When you send an IP packet to some destination, nobody cares about the source address field. Only at the destination, that field is used to return the response. So then the source becomes the destination. But of course, the spoofed address is not equal to your actual address (or else there would be no point), and so the return route will be different, and the response will come to a different machine. In case of TCP, if you send a SYN packet with a spoofed source address, the server will answer with its SYN-ACK to the spoofed address, which is not in the right state at that point and will answer with RST. That won't really do any harm.
What your friend did more likely comes down to guessing the correct cookie for the PayPal login. You see, PayPal is a web service, and on the web, you are logged in to a site if you have the right cookie to be logged in. So if I can guess your cookie, I can take over your session. Maybe your friend found a way to guess those.

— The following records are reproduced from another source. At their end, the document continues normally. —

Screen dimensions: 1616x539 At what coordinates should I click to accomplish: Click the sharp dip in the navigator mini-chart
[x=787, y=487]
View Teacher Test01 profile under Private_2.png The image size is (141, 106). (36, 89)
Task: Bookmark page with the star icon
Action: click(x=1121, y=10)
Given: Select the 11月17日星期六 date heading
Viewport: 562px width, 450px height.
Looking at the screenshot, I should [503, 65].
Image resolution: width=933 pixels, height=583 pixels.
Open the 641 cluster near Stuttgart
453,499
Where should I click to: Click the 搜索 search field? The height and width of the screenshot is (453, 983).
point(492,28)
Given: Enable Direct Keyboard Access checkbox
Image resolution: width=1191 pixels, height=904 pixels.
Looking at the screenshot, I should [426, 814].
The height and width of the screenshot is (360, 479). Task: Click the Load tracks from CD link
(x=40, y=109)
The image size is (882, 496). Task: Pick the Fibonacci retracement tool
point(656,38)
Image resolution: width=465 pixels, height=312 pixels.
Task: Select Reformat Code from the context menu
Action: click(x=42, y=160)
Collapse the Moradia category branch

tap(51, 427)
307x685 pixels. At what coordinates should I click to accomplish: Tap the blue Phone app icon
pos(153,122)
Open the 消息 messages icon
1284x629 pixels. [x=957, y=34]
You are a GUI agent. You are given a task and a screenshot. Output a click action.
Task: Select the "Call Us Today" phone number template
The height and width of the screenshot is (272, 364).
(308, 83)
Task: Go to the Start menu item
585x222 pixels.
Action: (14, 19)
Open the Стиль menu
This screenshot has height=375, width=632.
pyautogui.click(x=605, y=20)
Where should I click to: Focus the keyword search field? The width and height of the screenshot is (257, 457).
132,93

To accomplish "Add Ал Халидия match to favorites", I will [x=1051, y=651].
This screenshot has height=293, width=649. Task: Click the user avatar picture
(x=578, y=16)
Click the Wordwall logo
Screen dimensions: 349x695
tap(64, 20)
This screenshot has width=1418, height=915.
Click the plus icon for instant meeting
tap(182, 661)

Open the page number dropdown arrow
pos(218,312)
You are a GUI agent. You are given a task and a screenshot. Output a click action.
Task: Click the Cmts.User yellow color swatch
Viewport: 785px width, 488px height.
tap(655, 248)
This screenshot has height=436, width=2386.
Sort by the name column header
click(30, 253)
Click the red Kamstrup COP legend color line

With source IP spoofing, there are two things you definitely can do: For one, there is SYN flooding. That means sending out an infinite series of SYN packets with a random source IP address to some destination. When the server receives a SYN packet, it has to allocate a bit of memory to handle the incoming connection. This flood exhausts the resources for that (any finite limit can be exceeded) and thus causes the server to be unreachable. And the random source IP addresses mean that no firewall along the way can filter out these packets and still allow legitimate packets through. Workaround here: Syncookies.
For two, you can attack another site with UDP services that return larger responses than requests (e.g. DNSSEC). Then you can just keep sending the same request to some server with a spoofed source IP address, and it keeps sending its larger responses to the spoofed address, thus taking up that other address's bandwidth. This can also cause denial of service. The target of the attack cannot filter out the unwanted packets, since by the time they reach the firewall, the damage has already been done.
Carpe diem!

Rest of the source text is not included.